El whisky con hielo
"El whisky con hielo es el sonajero del mamado."
En un rincón opulento de la ciudad, en un bar cuya iluminación parecía orquestada por un diseñador de interiores con complejo de divinidad, se reunían cada viernes por la noche los hombres más exitosos (según ellos) del distrito financiero. Este lugar, donde las bebidas costaban lo que un almuerzo para tres en cualquier otro sitio, se había convertido en su refugio semanal para desahogar el tedio de sus vidas presuntamente perfectas.
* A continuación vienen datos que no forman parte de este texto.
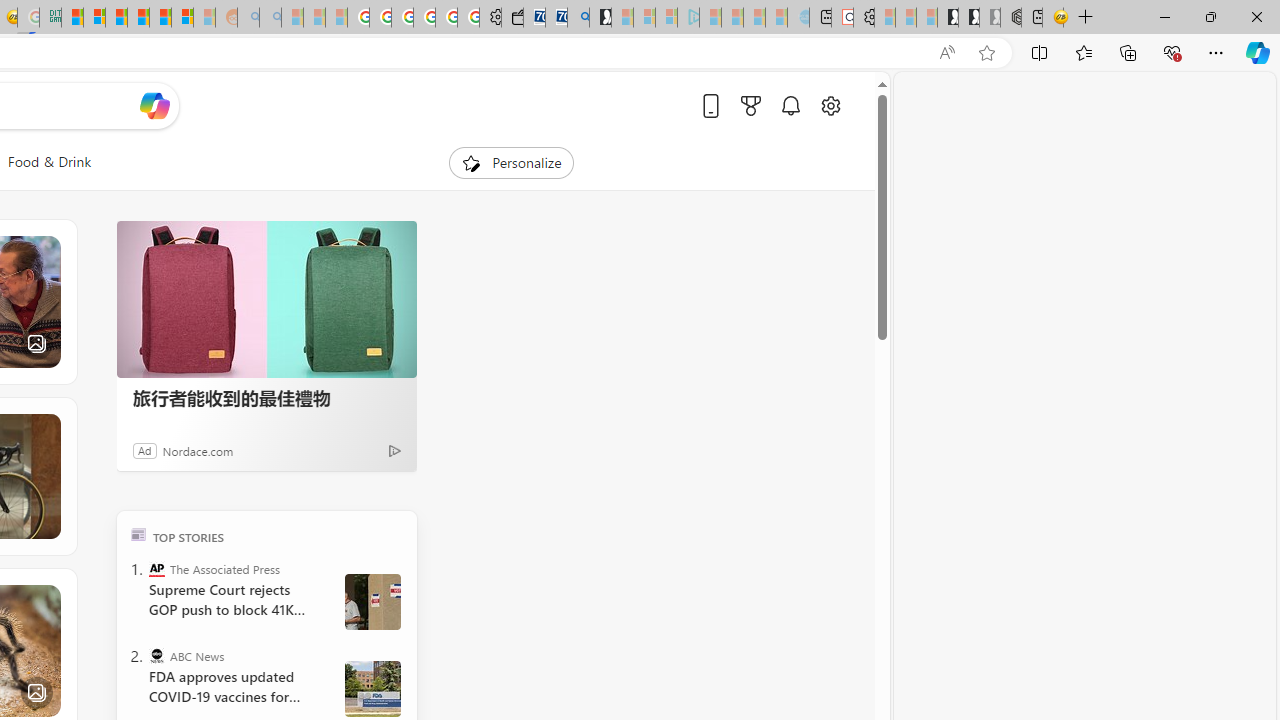
Bike Gurus (136, 476)
Kinda Frugal - MSN (160, 17)
Given the description of an element on the screen output the (x, y) to click on. 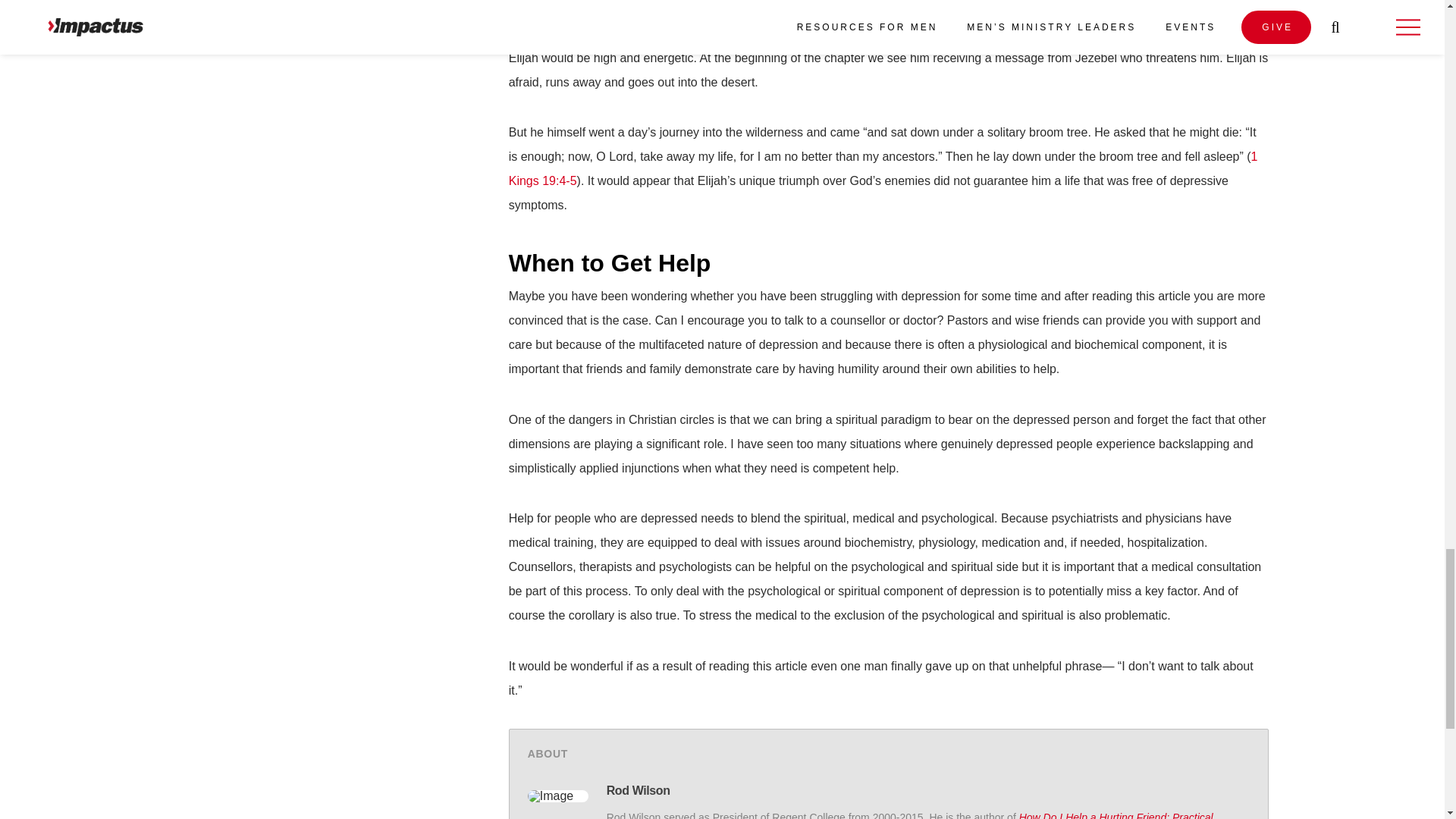
1 Kings 19:4-5 (882, 168)
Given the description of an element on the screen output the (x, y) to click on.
Entre ellos, sobresalía Maximiliano López del Campo, o Max, como él insistía que lo llamaran, porque “Maximiliano suena a nombre de personaje de novela antigua”. Max era un hombre que vivía por y para la apariencia. Su camisa de seda, con más botones desabrochados de lo socialmente aceptable, dejaba entrever un pecho depilado con esmero, donde colgaba una cadena de oro tan gruesa que amenazaba con dislocarle el cuello.
Max siempre tenía una historia que contar, un relato exagerado de su vida donde las cifras nunca eran menos de seis ceros y las mujeres caían rendidas a sus pies al primer pestañeo. Esta noche, su anécdota trataba sobre su último viaje a Mónaco, donde, según él, había ganado una pequeña fortuna en la ruleta, mientras una modelo sueca le masajeaba los hombros.
—Pero ya saben, lo importante no es el dinero —decía, sorbiendo su whisky de manera calculada—, sino la clase. La clase es lo que diferencia a los hombres de los muchachos.
Mientras hablaba, sus amigos lo miraban con una mezcla de admiración y envidia, convencidos de que el éxito de Max era tan real como las sonrisas de las azafatas en sus vuelos de primera clase. Sin embargo, había uno entre ellos, un tipo más reservado y observador, que conocía a Max desde la infancia y sabía que tras esa fachada no había más que un niño grande jugando a ser adulto.
Julio, que así se llamaba este observador, recordaba con claridad la primera vez que Max había probado el whisky. Habían sido apenas adolescentes, y Max, tratando de impresionar a unas chicas de la escuela, había robado una botella del mueble de licor de su padre. Tras tragar el primer sorbo, había puesto tal cara de asco que las chicas no pudieron contener la risa. Max, furioso por haber quedado en ridículo, prometió en ese momento que algún día sería un hombre al que el whisky le sabría tan natural como el agua.
Y vaya si había cumplido esa promesa, al menos en apariencia. Cada viernes, Max pedía su whisky con hielo, agitaba el vaso y sonreía como si en ese sonido encontrara el sentido de la vida. Pero Julio sabía, por ese brillo de inseguridad en sus ojos, que Max seguía siendo el mismo muchacho que se ahogaba en su propio reflejo.
Aquella noche, mientras Max seguía narrando su vida de fantasía, Julio decidió que era momento de poner fin a la farsa. Con una sonrisa socarrona, esperó el momento oportuno y, en un descuido de Max, tomó su vaso y lo agitó con exageración.
—¡Salud, Max! —dijo, imitando el tono grandilocuente de su amigo—. Que nunca nos falte clase.
Todos rieron, incluyendo a Max, que no había notado la ironía en la voz de Julio. Pero éste, inclinándose hacia los otros con una complicidad maliciosa, remató en un susurro:
—Porque, ya saben, el whisky con hielo es el sonajero del mamado.